* **EXERCISE AIM**:
Filter this material down to the lines that contain the string "button", and return those lines.

* **DATA EXTRACTS**:
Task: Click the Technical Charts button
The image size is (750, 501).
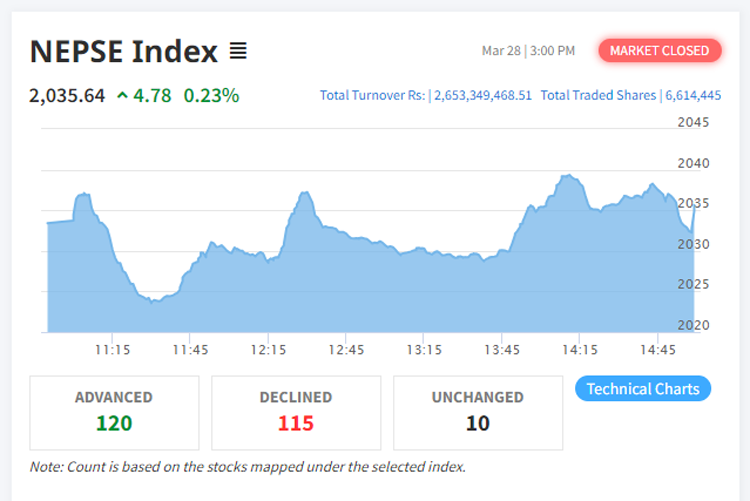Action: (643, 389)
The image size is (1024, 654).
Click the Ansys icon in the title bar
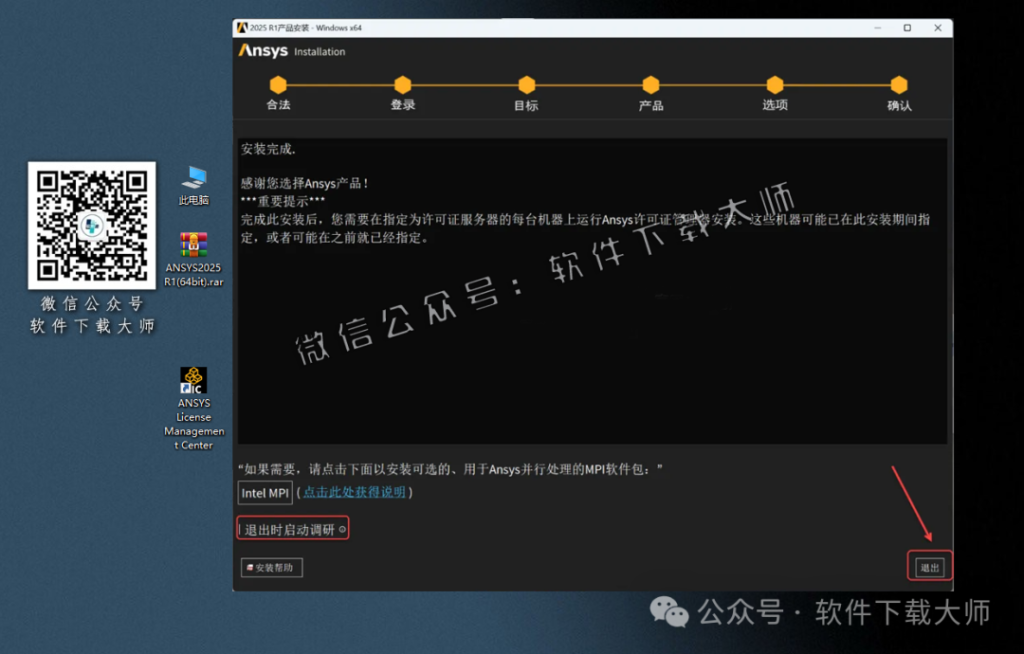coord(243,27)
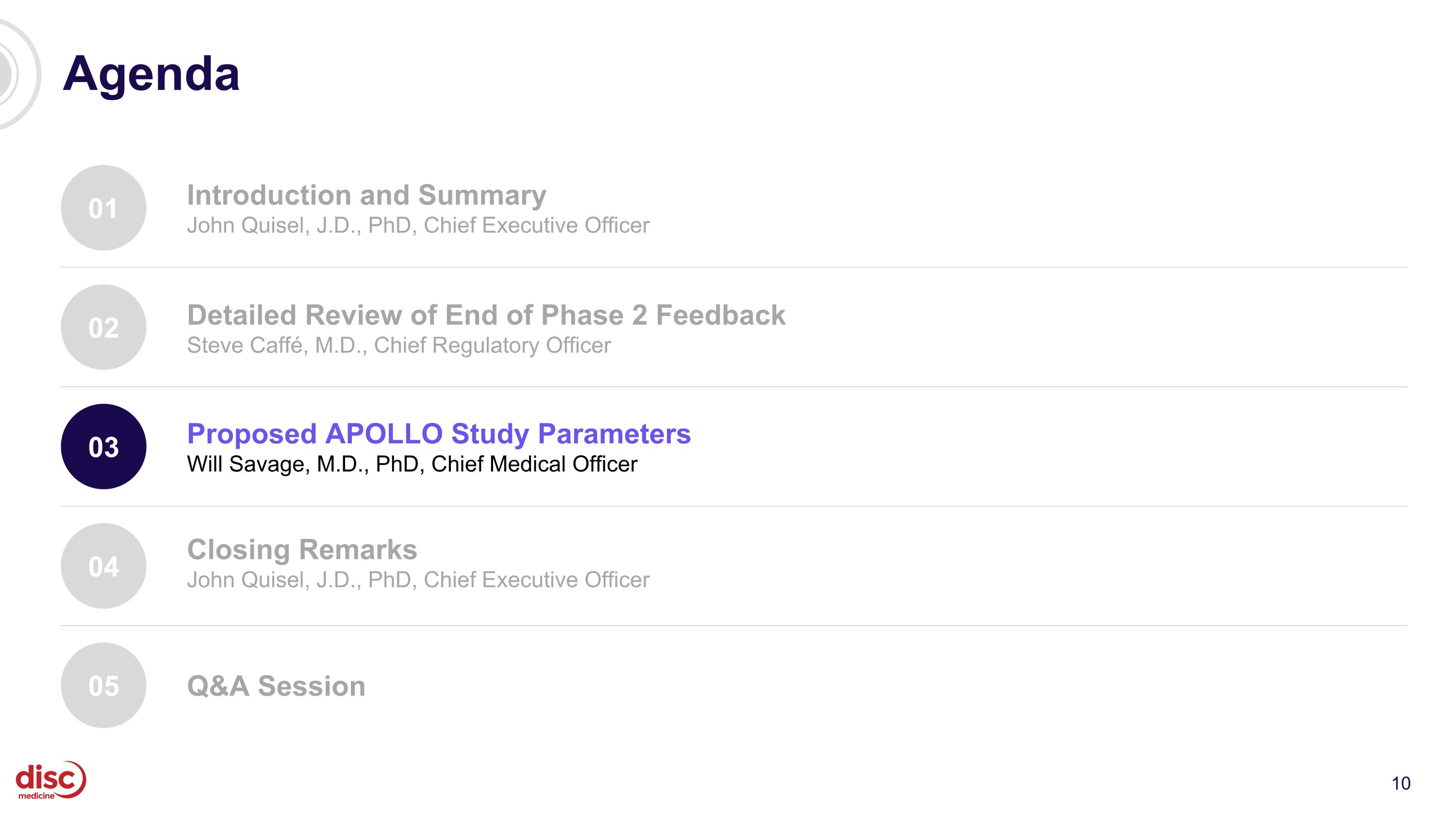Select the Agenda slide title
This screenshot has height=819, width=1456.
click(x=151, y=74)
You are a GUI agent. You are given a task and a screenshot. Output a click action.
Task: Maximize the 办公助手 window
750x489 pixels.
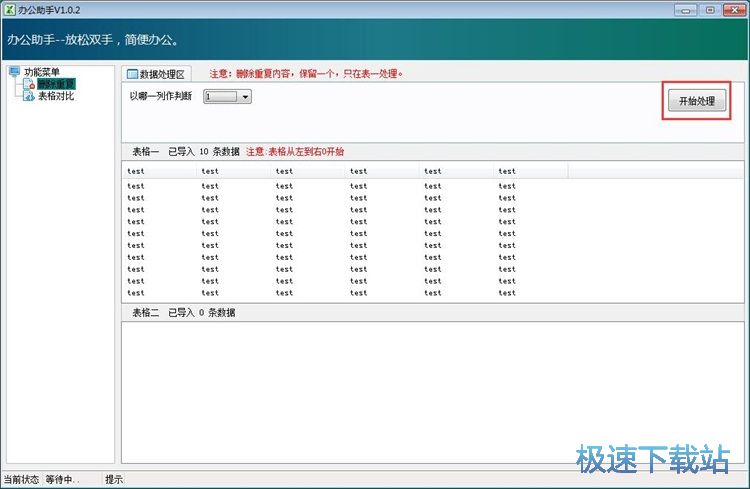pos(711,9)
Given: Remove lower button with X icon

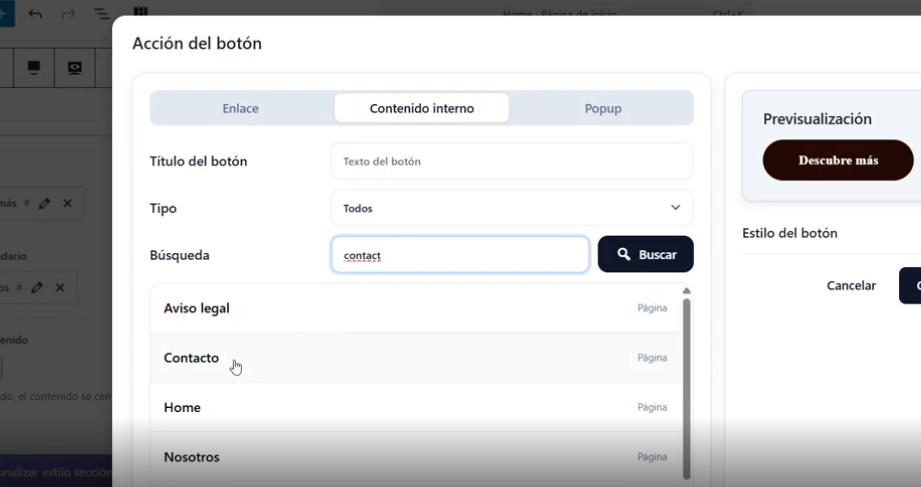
---
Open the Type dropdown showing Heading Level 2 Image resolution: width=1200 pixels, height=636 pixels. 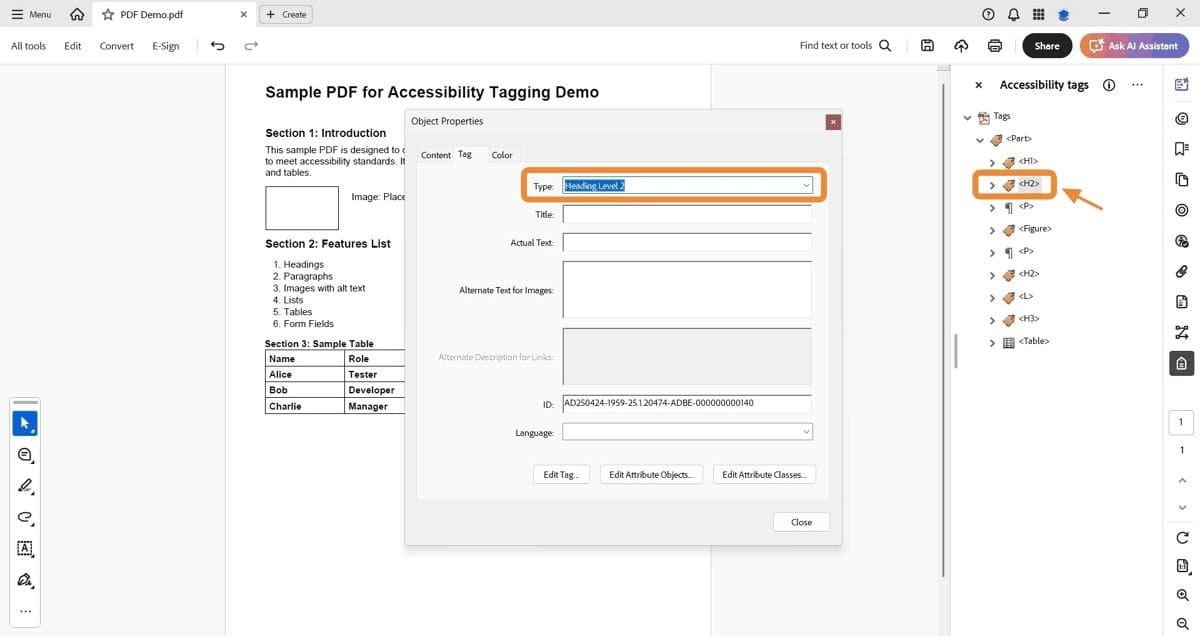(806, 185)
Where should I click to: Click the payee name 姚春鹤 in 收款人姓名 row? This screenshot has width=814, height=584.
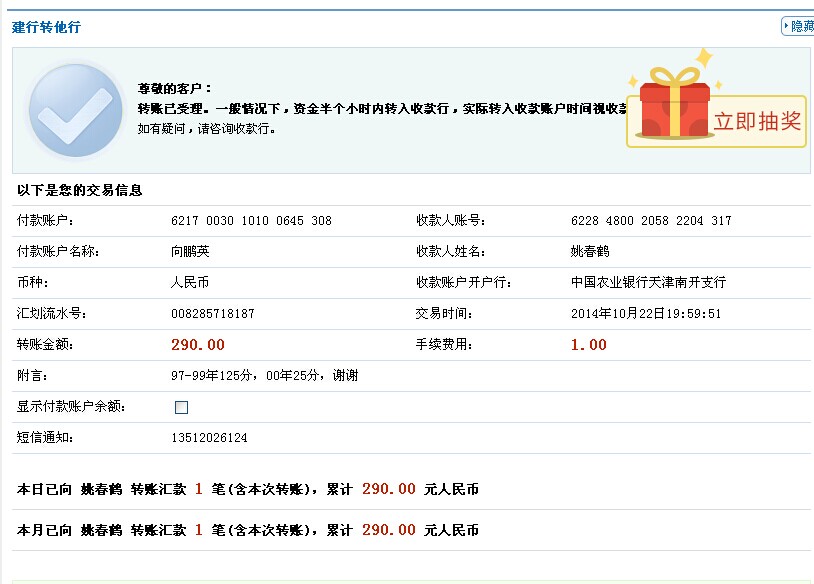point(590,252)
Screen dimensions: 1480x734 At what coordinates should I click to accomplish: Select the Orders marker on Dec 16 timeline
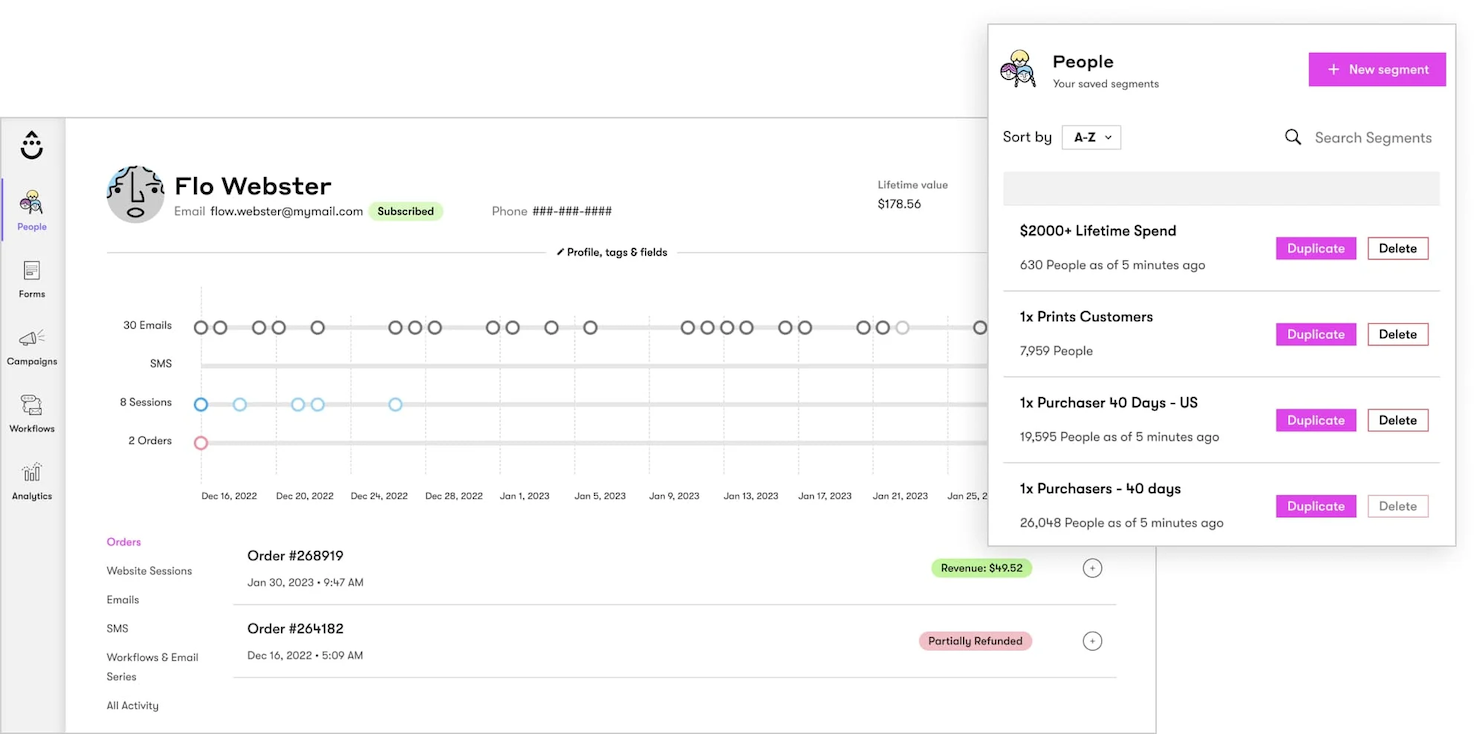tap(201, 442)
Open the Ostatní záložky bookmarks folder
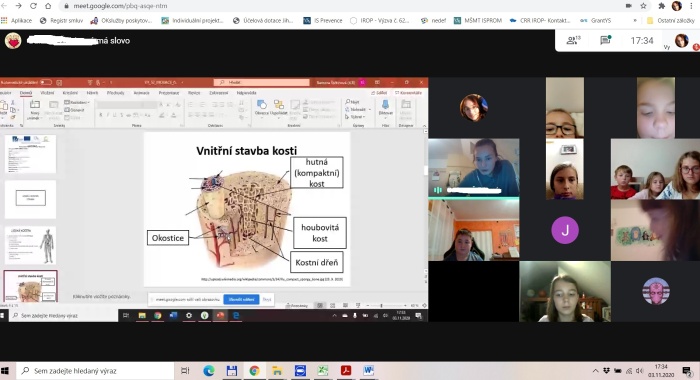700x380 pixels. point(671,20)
---
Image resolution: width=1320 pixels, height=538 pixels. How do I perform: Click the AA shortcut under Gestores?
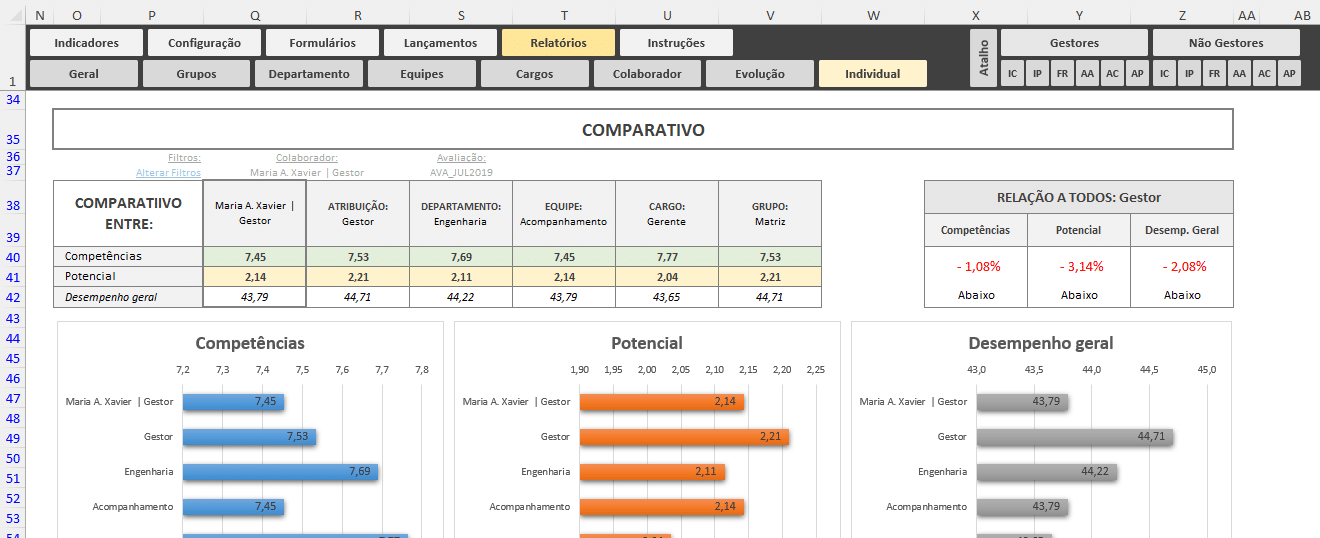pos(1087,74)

* **RESPONSE**:
Task: Click the Technical Charts button
Given: Remove lower button with X icon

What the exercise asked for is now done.